Universal Creative workers based in Orlando are involved with Universal’s projects elsewhere, including the year-round haunt in Las Vegas, the kids’ parks in Texas and the proposed theme park in England. Many Walt Disney Imagineering plans for worldwide projects are created by folks based in Central Florida.
“Orlando isn’t just a place where people come and play and have fun. It’s an industry, a knowledge hub,” said UCF’s Fyall. “Increasingly, people from around the world, a lot from the Middle East and Japan, they’re coming here to see how it’s done.”
Jakob Wahl, chief executive officer of the International Association of Amusement Parks and Attractions, thinks the future of Orlando is beyond Orlando.
“Fifty years from now, people won’t just look back at Orlando as the theme park capital of the world,” he said. “We think they’ll point to it as a place where the future of tourism and the future of attractions actually was built.”
Challenges and changes
Moving forward, the tourism industry faces a shifting list of challenges. Current hot topics include political turmoil, affordability, international travel competition, changes in technology and consumer tastes.
“I think price and value proposition are the things globally that we just got to keep an eye on,” Jones said.
“Ten years ago, Saudi Arabia and Middle East, they were all about, how do we become the next Orlando?” he added. “They are basically spending vast amounts of money on the biggest, the longest, the fastest, the this, the that, the other.”
While SeaWorld has continued its animal rehabilitation efforts — it has recorded more than 42,000 rescues — it has expanded its ride lineup as public opinion has evolved.
“I think every business looks at their day-to-day operations, year over year, have adjustments to them to what the economics are going on, but also what the perception is,” said Peterson, the park president. “We have adapted to what our guests are looking for.”

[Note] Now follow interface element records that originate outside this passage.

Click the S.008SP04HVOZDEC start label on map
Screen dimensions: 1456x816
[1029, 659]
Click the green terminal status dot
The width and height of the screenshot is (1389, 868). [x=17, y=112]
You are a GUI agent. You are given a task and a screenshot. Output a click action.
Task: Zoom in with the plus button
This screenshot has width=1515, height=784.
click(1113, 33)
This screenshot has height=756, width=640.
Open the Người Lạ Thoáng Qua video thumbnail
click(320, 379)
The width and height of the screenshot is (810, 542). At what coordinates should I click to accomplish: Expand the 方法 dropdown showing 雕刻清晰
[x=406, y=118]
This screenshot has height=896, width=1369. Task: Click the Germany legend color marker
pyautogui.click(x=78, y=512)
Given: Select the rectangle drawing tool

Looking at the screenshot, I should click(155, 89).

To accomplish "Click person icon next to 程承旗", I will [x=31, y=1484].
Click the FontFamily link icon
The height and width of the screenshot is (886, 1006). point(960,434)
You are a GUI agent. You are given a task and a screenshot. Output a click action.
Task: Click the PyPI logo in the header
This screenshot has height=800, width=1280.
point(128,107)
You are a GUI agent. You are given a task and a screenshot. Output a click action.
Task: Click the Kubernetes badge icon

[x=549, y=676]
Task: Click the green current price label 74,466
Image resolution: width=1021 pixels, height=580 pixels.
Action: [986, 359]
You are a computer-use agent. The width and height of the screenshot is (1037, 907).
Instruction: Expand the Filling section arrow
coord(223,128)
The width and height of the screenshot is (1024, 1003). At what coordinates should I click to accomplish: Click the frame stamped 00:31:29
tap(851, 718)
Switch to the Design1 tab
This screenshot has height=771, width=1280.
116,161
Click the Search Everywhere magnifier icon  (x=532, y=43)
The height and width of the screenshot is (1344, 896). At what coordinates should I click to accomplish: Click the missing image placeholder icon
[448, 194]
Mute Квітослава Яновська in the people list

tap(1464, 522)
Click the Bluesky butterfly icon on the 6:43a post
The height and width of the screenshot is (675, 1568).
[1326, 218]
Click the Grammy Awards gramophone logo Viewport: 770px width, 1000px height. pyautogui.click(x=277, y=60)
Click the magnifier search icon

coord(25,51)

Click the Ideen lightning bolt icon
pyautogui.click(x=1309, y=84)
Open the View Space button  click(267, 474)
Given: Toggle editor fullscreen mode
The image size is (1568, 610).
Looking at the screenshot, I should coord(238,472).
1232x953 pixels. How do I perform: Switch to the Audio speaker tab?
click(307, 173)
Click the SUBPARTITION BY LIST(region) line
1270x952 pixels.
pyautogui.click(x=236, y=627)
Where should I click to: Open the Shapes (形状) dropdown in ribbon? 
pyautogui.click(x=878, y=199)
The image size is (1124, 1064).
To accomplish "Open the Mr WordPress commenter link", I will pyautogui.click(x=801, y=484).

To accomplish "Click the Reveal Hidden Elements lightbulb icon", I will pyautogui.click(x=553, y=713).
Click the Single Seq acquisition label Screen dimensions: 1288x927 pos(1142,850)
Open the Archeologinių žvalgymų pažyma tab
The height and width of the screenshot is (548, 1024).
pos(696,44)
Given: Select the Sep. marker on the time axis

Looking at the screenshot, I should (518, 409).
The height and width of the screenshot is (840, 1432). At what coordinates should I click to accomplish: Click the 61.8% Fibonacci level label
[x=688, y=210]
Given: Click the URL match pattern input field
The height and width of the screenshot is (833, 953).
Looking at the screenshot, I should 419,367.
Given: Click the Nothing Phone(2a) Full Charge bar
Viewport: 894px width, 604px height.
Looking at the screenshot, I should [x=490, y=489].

“I believe that our success over the last 10 years or so, and especially our success growing in the future, is going to depend on diversification of those entertainment experiences,” said Gatorland’s McHugh, who points to cultural tourism and sports opportunities.
Look for theme parks to remain king, though.
“I think there is a continued need for people to have fun, to be distracted, to enjoy time with each other,” IAAPA’s Wahl said.
“The city has the mindset to attract people, to attract visitors here, to make them feel welcome and to make them have a good time.”